Etape 1 : Modèle computationnel personnalisé basé sur l’IRM, guidant le placement du champ d’électrodes Nous avons déjà établi une plateforme computationnelle qui supporte la création semi-automatisée de modèles computationnels hybrides à partir des données haute-résolution en IRM de chaque patient. Ces modèles combinent des modèles d’éléments finis tridimensionnels géométriques et personnalisés de la moelle épinière lombosacrée avec des modèles réalistes de compartiment de câbles, et des modèles de circuits de rétrocontrôle proprioceptif.
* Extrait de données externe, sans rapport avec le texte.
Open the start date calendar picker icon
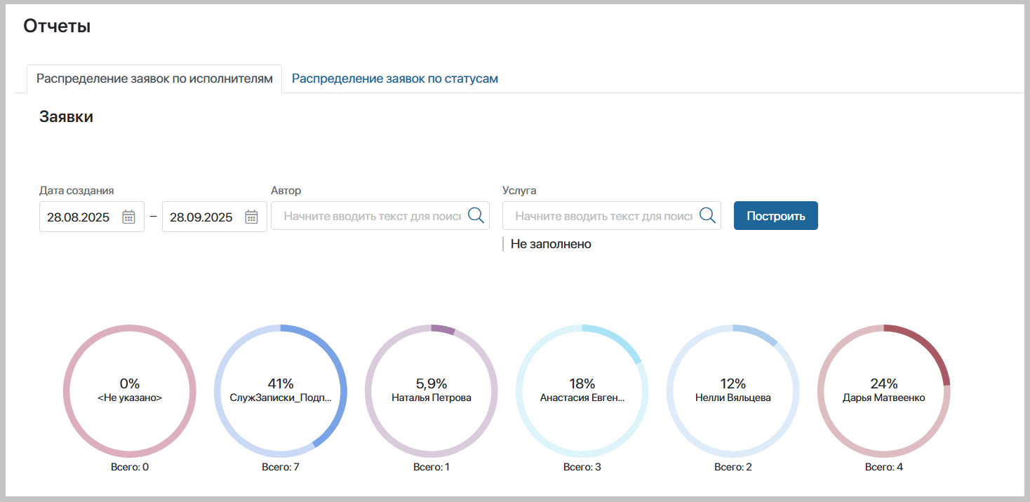The height and width of the screenshot is (502, 1030). 128,217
Nous avons établi une pipeline computationnelle pour obtenir la carte des propriétés d’anisotropie du tissu, discrétiser le modèle, stimuler en utilisant un solveur électro-quasi-statique, et coupler ces stimulations avec des modèles électrophysiologiques basés sur NEURON. Cette pipeline computationnelle peut déterminer le site optimal pour l’implantation du champ d’électrodes, prédire la spécificité de l’implant, et découvrir des configurations effectives des électrodes (Fig. 2). En amont de l’implantation chirurgicale de chaque patient, nous exploiterons cette plateforme pour connaitre l’emplacement optimal pour les champs d’électrodes Specify 5-6-5 et Go2

Etape 2 : Comparaison peropératoire des champs d’électrodes Chez chaque patient, nous comparerons de manière péropératoire la capacité de chaque champ d’électrodes à cibler les racines lombosacrées entre L1 et S2. A cette fin, nous ferons du neuromonitorage selon notre procédure standard, i.e. mesurerons les réponses électromyographiques (EMG) du muscle de la jambe en réponse aux pulses SEE répétés à très faible fréquence (0,5 Hz). Nous enregistrerons les réponses EMG bilatéralement du iliopsoas, du rectus femoris, du vastus lateralis, du semitendinosus, du tibialis anterior, du gastrocnemius medialis et du soleus. Nous ferons des enregistrements à plusieurs localisations autour de la position optimale prédite par notre pipeline computationnelle. Nous testerons d’abord l’interface Specify 5-6-5 puis Go2. La Fig. 3 montre les différences géométriques entre ces deux champs d’électrodes et leur test initial en post-mortem.

Etape 3 : Restaurer les motifs naturels de la marche chez des patients souffrant de LME sévère, en utilisant les nouveaux champs d’électrodes Enfin, nous testerons la capacité du nouveau champ d’électrodes pour restaurer les motifs naturels de la marche chez des patients souffrant de lésion de la moelle épinière affectant totalement les capacités motrices (ASIA Impairment Scale A and B). Ces participants ne montrent aucune fonction motrice résiduelle. Ainsi, les trois fonctionnalités de la marche humaine (balance, acceptance du poids, propulsion) doivent être totalement rétablies par la stimulation (Fig. 4). Ceci nécessite l’accès à au moins 4 racines dorsales : L1, L3, L4 et S1. Les racines L1 et L4 sont toutes les deux requises pour produire la flexion de la jambe entière (synergie entre flexion de la hanche, du genou, et dorsiflexion de la cheville). La racine L3 est nécessaire pour l’activation des extenseurs du genou, et pour permettre l’acceptance de poids pendant la phase d’appui. Finalement la racine S1 est nécessaire pour la phase de propulsion du cycle de la marche, avec activation des flexeurs plantaires de la cheville et des extenseurs de la hanche. Dans certains sujets implantés avec le champ Specify 5-6-5, certaines de ces racines n’ont pas pu être atteintes, ce qui résulta en une activation du pattern incomplète des muscles pendant la démarche. L’évolution des capacités motrices des patients sera suivie tout au long de la durée de l’entrainement, qui s’étend sur une période de 6 mois.